Single-Family Rents Grow 3%

CoreLogic, Irvine, Calif., said rents in single-family rental properties increased 3 percent year-over-year in November.

Rent growth in SFR properties held steady compared to November 2018, the company’s monthly Single-Family Rent Index report said.

Low rental home inventory relative to demand is driving single-family rent price growth, CoreLogic said. Single-family rent prices have climbed since 2010, but year-over-year rent price increases have slowed since peaking at 4 percent in February 2016 and have stabilized in the 3 percent range since early 2019.

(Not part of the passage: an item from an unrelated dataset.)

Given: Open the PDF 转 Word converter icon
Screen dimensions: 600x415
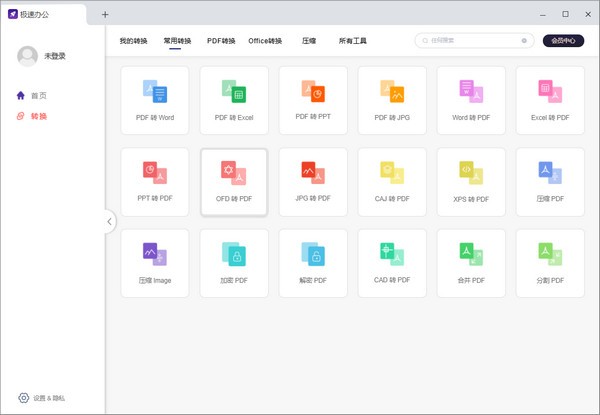Looking at the screenshot, I should tap(154, 94).
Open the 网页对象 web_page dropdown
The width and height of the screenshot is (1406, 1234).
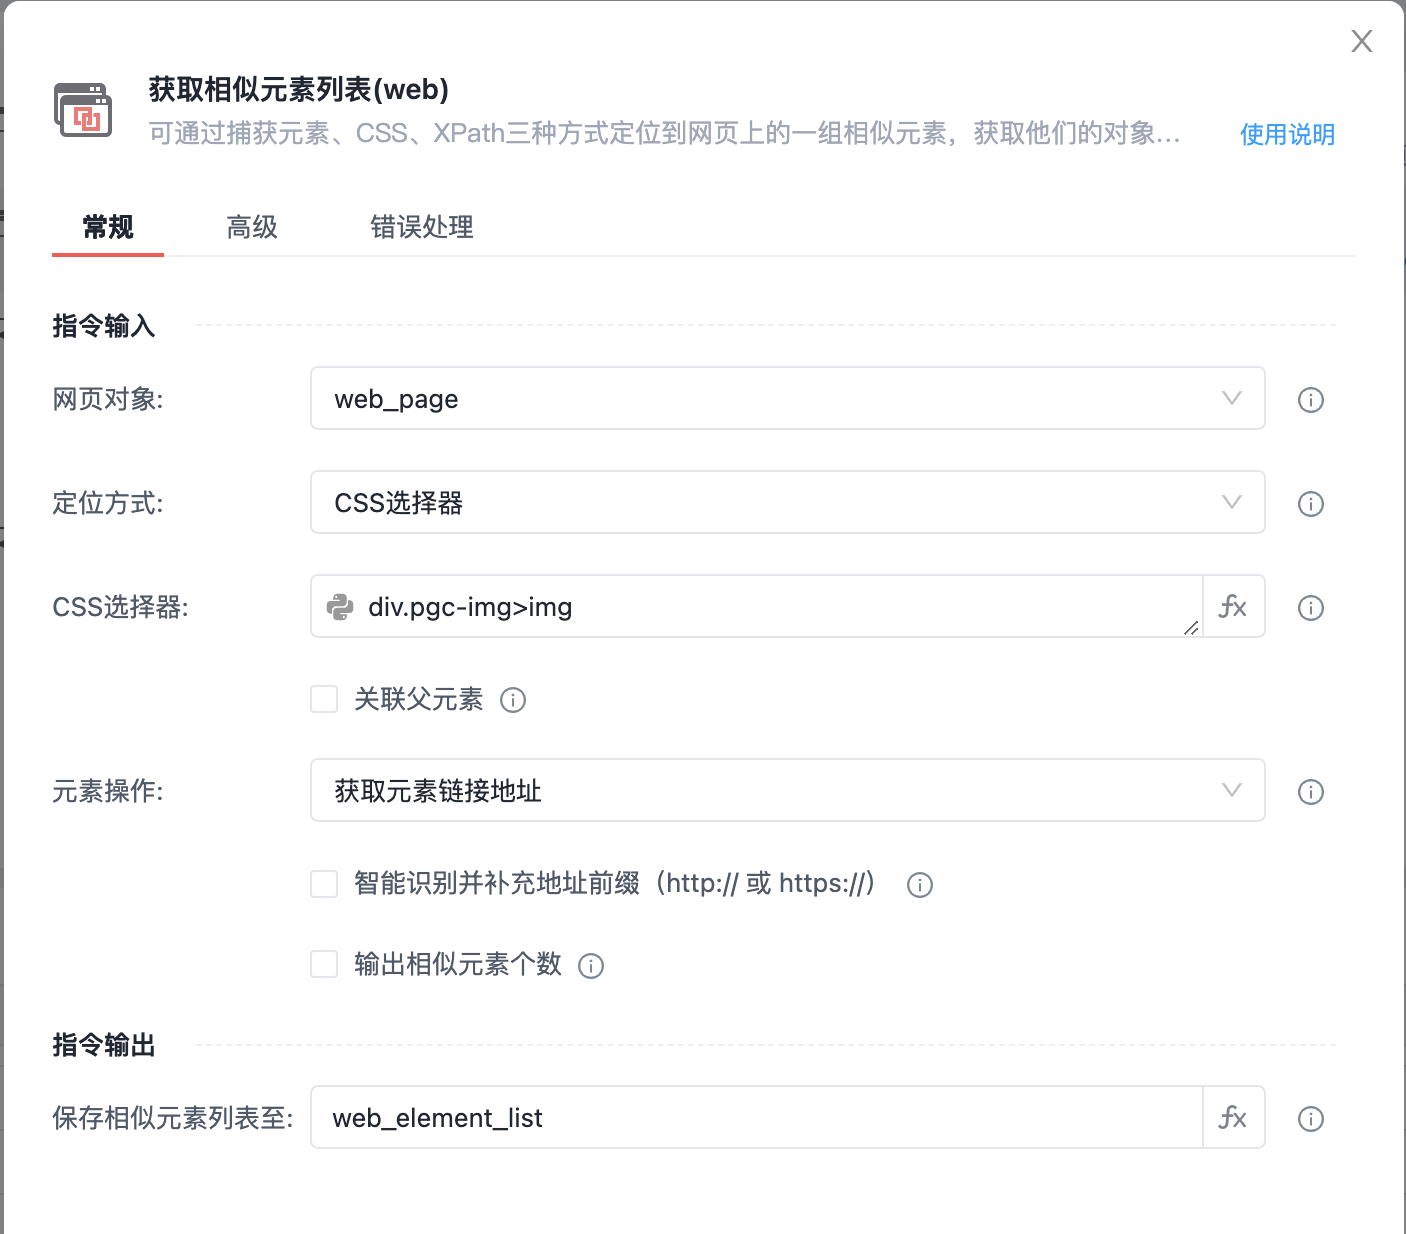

But CoreLogic Principal Economist Molly Boesel noted significant regional differences in SFR rent growth. “Strong rent growth in the Southwest reflects strong population growth in this part of the U.S.,” she said. “Arizona ranked third for population growth in 2019 by both number and percentage increase, according to the U.S. Census Bureau. In contrast, Illinois and Hawaii both had a decrease in population in 2019, which could account for the slower rent growth in these regions.”

Among the 20 largest U.S. metros and for the twelfth consecutive month Phoenix had the highest year-over-year increase in single-family rents in November at 6.9 percent (compared to November 2018). Tucson, Ariz. experienced the second-highest rent price growth in November with a 5.7 percent 12-month gain, followed closely by Seattle at 5.4 percent. Miami experienced the lowest rent increases of all metros CoreLogic analyzed at 0.7 percent.

“Metro areas with limited new construction, low rental vacancies and strong local economies that attract new employees tend to have stronger rent growth,” Boesel said. Phoenix and Seattle experienced high year-over-year rent growth in November, driven by the annual employment growth of 2.6 percent and 2.9 percent, respectively, compared with 1.5 percent average national employment growth.

Morningstar Credit Ratings LLC, New York, said the average vacancy rate for single-borrower single-family rental securitizations decreased to 4.9 percent in November from five percent in October. Morningstar noted the average retention rate for expiring leases decreased 50 basis points in October (the latest data available) to 78.4 percent.